Marriage isn’t really about marriage.
No really. It isn’t. At least not in the best and eternal sense. And that’s the reason why marriage is so sacred. It’s because marriage is more than a means of companionship; it’s more than a means of procreation; it’s more than a means of mutual satisfaction. Marriage is God’s chosen instrument to be the walking, talking, living illustration of the gospel. In Ephesians 5, after giving instruction to wives regarding submission and instruction to husbands about self-sacrificial love, Paul lets us on on the real deal about marriage:
This mystery is profound, but I am talking about Christ and the church (Eph. 5:32).
That’s right, husbands and wives. God instituted marriage as a display of the gospel. It’s primarily so that we might look to husbands and say, “Oh, I get it. That’s a shadow of how Jesus loves His church,” and so that we might look at wives and say, “Oh, I see. This is what it looks like to submit to Christ out of love and trust.”
It is a weighty thing indeed to consider that God has chosen us, as husbands and wives, to be the visual representation of the gospel in the way that we relate to each other. And yet there are many patterns we might fall into as husbands and wives that distort this picture of the gospel. Here are three such patterns:
1. The pattern of paybacks.
Our sense of entitlement runs very deep. One of the places it becomes apparent is in marriage when we insist, either consciously or subconsciously, on a system of paybacks. Here’s how it works:
You do something kind for your spouse. Maybe you make their lunch along with yours to take to work. Or maybe you offer to stay alone with the kids so they can go to a movie. Or maybe you just pick up the dish duty one night after dinner. But then you hold onto that thing you’ve done for another like a card to be played. You have served them, and you have the expectation that they will follow suite; after all, they owe you now. Your spouse might not even know you have this expectation, and you might not even tell them, but you still hold onto the card. And the longer you hold onto it, the more bitter your entitlement turns.
How antithetical to the gospel! For in the gospel we have a Savior who did not come to be served, but to serve, and to give His life as a ransom for many. And He does this service, even unto death, not because of our merit but because of grace. This grace does not demand a payback, for then it would cease to be grace.
2. The pattern of criticism.
You know how it goes – there are a bunch of married folks out to dinner or at a party together, and you talk about your marriages. So far so good. But then someone cracks a joke at the expense of their spouse. Maybe it’s about the way they eat, or how they sleep, or something they said in private. And everyone laughs.

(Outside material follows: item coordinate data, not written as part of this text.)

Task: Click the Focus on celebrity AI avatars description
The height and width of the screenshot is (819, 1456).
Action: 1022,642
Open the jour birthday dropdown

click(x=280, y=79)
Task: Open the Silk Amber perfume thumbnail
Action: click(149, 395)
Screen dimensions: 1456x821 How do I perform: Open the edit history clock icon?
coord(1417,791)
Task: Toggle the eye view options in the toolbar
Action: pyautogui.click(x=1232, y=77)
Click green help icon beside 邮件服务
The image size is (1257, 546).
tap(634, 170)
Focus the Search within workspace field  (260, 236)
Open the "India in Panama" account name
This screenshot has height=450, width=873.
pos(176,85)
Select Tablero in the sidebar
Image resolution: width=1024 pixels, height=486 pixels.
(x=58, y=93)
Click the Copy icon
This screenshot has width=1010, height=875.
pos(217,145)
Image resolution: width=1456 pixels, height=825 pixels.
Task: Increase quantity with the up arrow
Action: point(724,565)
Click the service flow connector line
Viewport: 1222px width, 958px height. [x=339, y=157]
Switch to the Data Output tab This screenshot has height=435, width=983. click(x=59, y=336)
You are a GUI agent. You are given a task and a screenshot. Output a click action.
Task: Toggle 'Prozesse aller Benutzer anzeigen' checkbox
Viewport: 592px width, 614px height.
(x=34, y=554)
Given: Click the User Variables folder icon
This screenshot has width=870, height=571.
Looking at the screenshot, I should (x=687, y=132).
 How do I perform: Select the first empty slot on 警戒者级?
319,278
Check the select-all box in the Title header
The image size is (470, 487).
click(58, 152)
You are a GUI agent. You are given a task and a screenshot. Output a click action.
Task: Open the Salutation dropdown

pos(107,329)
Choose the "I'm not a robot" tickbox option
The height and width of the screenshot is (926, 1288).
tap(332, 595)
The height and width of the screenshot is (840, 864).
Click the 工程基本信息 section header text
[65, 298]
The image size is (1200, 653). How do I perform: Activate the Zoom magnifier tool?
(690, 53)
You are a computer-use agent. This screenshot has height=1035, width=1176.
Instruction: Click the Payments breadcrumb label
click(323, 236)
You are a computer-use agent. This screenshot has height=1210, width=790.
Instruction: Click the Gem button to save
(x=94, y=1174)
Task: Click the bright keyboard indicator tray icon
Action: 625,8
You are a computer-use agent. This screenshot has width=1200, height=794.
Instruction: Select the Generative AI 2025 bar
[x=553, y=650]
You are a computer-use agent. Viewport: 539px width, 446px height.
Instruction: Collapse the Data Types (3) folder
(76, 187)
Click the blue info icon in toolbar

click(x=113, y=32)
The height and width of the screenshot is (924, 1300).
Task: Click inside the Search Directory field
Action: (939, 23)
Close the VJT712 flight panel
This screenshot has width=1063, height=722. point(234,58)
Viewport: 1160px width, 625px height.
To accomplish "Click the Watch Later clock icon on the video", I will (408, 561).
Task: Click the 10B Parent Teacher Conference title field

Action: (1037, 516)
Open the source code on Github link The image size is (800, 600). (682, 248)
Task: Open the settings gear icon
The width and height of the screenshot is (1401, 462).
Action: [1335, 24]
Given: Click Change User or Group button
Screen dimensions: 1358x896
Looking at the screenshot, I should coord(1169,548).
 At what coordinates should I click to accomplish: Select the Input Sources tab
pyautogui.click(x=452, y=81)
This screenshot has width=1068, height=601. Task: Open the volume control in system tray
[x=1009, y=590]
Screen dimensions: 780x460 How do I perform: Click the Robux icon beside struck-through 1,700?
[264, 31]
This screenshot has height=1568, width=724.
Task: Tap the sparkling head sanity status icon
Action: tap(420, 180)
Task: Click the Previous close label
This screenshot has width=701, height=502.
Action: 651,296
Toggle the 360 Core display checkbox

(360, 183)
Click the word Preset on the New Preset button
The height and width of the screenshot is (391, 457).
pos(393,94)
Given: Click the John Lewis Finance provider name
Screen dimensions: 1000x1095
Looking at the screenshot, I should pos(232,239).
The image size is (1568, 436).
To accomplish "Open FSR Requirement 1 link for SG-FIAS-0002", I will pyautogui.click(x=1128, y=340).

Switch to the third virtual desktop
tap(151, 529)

Or perhaps the conversation is slowing, and you speed it up a little bit by sharing some bit of criticism regarding your spouse with the others who are there. Then others share and soon the party becomes gossip at the expense of the husbands or wives who aren’t present. Once again, the entertainment for the group comes at the expense of your spouse.
When you are married, you naturally become the keeper of secrets for your spouse. You are the one who knows what makes them the most insecure, what hurts them the most deeply, and what fears they still harbor. This is a good thing – you should be the holder of these secrets. But the trust with which you hold them is fragile, and when we start using this information in order to criticize our spouse, we are betraying that trust.
Jesus does not do this with His bride. He is the keeper of all the secrets – even those we don’t know ourselves. And yet amazingly, He does not hold these things against us, much less use them to benefit Himself in some way. In marriage as a picture of the gospel, we should be our spouse’s biggest cheerleaders, perhaps most especially when we are in public.
3. The pattern of assumption.
It is so easy to assume in marriage. After you’ve been married for a while, you can easily begin to operate like this. You assume what your spouse will say, so you don’t ask her a question. You assume how your spouse is feeling, so you don’t invite him to share it. You assume that your spouse knows you love her, so you don’t feel the need to demonstrate it in big and small ways. Soon your entire life becomes one, big assumption.
The gospel is so gloriously unlike this. Open the pages of God’s Word and you see God telling and demonstrating His love over and over again. Look to the birds of the sky and the flowers of the field and you see God demonstrating His care for you over and over again. Pray and believe that Jesus is interceding for you at the right hand of God over and over again. It’s not that Jesus is continuing to learn things about His bride; He is not, for He already knows all. And yet even knowing all there is to know He never drifts into this pattern of assumption in which He is, at best, just a little tired of these people to whom He is hitched.
The gospel is the walking, talking illustration of the gospel. Be careful, married Christians, to make sure that it’s a clear picture. Be aware of what can quickly become distorted, and take your stand against it.